For evidence of this, listen to Benjamin Britten's War Requiem, which at times is immensely powerful, though not completely tonal.
From what I recall, and it has been a few years since I listened to the War Requiem, it is a marriage of musical innovation and the bardic skills of the poet. The central religious text is the Latin Requiem Mass. What Britten did which had not been done before in so extensive a fashion was to also include the poems of Wilfred Owen and provide a musical setting for those for those throughout the Mass as the voice of the soldier. It is this juxtaposition between life in war and the Mass for the dead which gives the piece so much power. As Owen was English, the poetry in the Requiem is sung in English how it was written, whilst Latin is retained for the traditional Mass. Britten's sensitivity towards setting both Mass text and poem is the thing which moves it from what could have been a gimmick into pure inspiration, no more, no less.

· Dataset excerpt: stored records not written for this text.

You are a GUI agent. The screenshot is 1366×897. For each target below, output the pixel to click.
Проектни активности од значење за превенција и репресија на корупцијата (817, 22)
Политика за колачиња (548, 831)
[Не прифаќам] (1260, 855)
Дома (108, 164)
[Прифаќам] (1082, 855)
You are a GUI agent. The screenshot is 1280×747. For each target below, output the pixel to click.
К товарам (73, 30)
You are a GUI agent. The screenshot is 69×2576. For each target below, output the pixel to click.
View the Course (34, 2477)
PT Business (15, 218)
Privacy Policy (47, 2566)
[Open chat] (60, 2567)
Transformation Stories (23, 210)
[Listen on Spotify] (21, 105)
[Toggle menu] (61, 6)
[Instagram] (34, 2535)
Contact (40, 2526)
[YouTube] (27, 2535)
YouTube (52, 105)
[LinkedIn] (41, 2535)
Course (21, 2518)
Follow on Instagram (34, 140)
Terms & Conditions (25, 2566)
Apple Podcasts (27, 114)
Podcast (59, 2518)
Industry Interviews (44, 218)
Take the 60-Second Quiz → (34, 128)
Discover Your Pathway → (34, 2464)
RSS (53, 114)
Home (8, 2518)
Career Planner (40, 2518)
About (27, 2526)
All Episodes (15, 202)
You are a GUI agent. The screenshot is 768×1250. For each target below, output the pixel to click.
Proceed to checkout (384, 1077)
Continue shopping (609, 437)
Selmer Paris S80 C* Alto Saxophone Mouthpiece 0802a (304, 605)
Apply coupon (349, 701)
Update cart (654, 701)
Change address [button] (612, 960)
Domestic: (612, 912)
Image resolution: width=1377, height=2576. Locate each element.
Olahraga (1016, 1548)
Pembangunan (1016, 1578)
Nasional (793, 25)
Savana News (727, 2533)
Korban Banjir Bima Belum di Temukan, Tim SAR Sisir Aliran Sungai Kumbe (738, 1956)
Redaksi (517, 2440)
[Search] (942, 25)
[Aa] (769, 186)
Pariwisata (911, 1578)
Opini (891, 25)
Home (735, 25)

These are the poems that are used in each Mass section:
Anthem For Doomed Youth Autumn 1917
Voices or But I was looking at the permanent stars 1916
(believed to be the preliminary poem that led to Anthem For Doomed Youth)
The Next War Autumn 1917
Sonnet on seeing a piece of our heavy artillery brought into action Summer 1918
Futility Summer 1918
The Parable of the Old Man and The Young Summer 1918 (This is the poem that retells the story of Abraham and Isaac)
The End 1916-1918
At A Calvary Near the Ancre Early 1918
Strange Meeting 1918
The poems meet the themes addressed in each section of the Mass. For example, Strange Meeting depicts an English Soldier coming face to face with the German soldier he stabbed to death with his bayonet a few days before. Both soldiers are now dead. The poem finishes with the line:
"Let us sleep now"
which finds itself echoed in the Mass text by the Latin words of the Libera me:
"Requiem aeternam dona eis, Domine:
et lux perpetua luceat eis.
Requieescant in pace. Amen."
(Trans: Rest eternal grant upon them, O Lord:
and let eternal light shine upon them.
May they rest in peace. So be it.")
As a moving marriage between poetry, music and incorporating themes we can still, unfortunately relate to today, it is worth a listen.
The title page of the score has these words on it by Owen: "My subject is War, and the pity of War. The Poetry is in the pity.....All a poet can do today is warn."
The piece was completed by Britten in 1961.
I hope that this is of interest to some of you.